Morgan told David Lin, Anchor and Producer at Kitco News, that the silver supply could run out within a few decades.
“The [U.S. Geological Survey] said that silver would be the first element on the periodic table that would be in such short supply, and that was a few years back,” he said. “Just the industrial side alone is probably going to take all the silver available at some point in time.”
Supply Crunch
Commodities like base metals have fallen in price over the year, with copper down 18.4 percent and lead down 8.3 percent. Morgan suggested that silver, which is often a biproduct of base metal mining, will suffer supply-wise from a fall in the price of base metals, since there would be less incentive to mine.
“Seventy-percent of silver is a result of base metal mining,” he explained. “If that is down, and down noticeably, then that takes a great deal of silver supply off the market.”
Morgan stated that rising energy costs would limit silver mining as the world’s oil reserves are depleted.
“We are at, or maybe just past, the energy cliff,” he said. “I’m a big believer in the peak oil situation. What we’re seeing is inefficiencies in the fracking sector. There are very few places that fracking makes sense from an economic standpoint.
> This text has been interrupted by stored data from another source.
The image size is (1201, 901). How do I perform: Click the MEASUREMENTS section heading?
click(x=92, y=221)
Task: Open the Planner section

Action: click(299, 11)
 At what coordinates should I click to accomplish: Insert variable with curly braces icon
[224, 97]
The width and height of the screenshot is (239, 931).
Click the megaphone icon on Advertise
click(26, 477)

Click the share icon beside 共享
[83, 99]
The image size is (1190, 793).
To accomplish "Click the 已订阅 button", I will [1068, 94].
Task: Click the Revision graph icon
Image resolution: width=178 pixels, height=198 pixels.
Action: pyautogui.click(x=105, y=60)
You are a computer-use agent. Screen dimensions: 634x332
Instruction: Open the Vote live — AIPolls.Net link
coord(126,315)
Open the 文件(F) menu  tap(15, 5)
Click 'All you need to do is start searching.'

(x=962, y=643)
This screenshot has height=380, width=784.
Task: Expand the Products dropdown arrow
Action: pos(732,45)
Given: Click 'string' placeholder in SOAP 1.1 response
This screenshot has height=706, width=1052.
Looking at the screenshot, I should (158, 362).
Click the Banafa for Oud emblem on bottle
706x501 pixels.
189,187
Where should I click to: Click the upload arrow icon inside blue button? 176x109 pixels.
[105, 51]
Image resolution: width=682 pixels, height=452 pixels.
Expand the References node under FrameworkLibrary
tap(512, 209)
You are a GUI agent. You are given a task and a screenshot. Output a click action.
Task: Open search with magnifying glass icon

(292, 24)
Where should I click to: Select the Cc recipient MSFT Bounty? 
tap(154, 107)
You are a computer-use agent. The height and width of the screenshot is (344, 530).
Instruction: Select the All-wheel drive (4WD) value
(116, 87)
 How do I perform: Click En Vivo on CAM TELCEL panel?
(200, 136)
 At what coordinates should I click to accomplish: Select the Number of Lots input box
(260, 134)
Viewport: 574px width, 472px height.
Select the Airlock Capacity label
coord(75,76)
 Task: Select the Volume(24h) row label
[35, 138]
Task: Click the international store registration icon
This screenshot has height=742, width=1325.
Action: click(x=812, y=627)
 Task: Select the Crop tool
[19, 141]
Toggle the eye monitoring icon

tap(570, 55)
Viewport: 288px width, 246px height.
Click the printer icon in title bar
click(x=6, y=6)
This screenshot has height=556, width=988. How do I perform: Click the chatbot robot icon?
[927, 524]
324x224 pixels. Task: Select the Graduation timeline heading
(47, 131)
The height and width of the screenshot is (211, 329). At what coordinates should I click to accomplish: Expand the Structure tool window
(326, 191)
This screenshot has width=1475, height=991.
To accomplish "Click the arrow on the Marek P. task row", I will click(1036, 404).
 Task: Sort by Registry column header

And then you’re seeing depletion that’s taking place rapidly throughout different parts of the world… that means higher oil prices.”
Demand Surge
Pointing to growing industrial usage of silver, in areas from photovoltaics to semiconductors, Morgan said that applications of silver in industry will continue to grow, squeezing the available stock.
“The Silver Institute put on their pie chart that the solar uses in 2019 was about 9 percent of the silver industry, and now it’s probably around twelve, and that’s going to continue to increase,” he said. “You may recall that there was a statement made by the U.S. Mint that there was a worldwide silver shortage, and that came from the Mint Master of the U.S. Mint. He quickly retracted that statement. I don’t think there is a worldwide silver shortage. It’s just that if you look at what the mint is producing now, they’re not able to keep up with demand whatsoever.”
Morgan added that there are no good industrial substitutes for silver.
“Nothing reflects light as well as silver, and nothing conducts electricity as well as silver,” he said. “Most silver applications are absolutely essential and irreplaceable. There is no substitute.”